(LISTED ENTRIES Opens)
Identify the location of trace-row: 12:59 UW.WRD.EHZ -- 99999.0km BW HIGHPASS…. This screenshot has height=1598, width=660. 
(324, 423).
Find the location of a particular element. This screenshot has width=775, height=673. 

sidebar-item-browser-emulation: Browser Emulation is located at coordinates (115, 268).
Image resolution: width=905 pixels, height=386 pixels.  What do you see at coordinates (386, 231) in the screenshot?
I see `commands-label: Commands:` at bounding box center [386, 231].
(LISTED ENTRIES Closes)
> [EXERCISE OBJECTIVE]: Rewrite the entries above with "location" swapped for "position" everywhere it occurs, leaving every other word unchanged.

> [RESPONSE FOR THIS EXERCISE]:
Identify the position of trace-row: 12:59 UW.WRD.EHZ -- 99999.0km BW HIGHPASS…. This screenshot has height=1598, width=660. 
(324, 423).
Find the position of a particular element. This screenshot has width=775, height=673. 

sidebar-item-browser-emulation: Browser Emulation is located at coordinates (115, 268).
Image resolution: width=905 pixels, height=386 pixels.  What do you see at coordinates (386, 231) in the screenshot?
I see `commands-label: Commands:` at bounding box center [386, 231].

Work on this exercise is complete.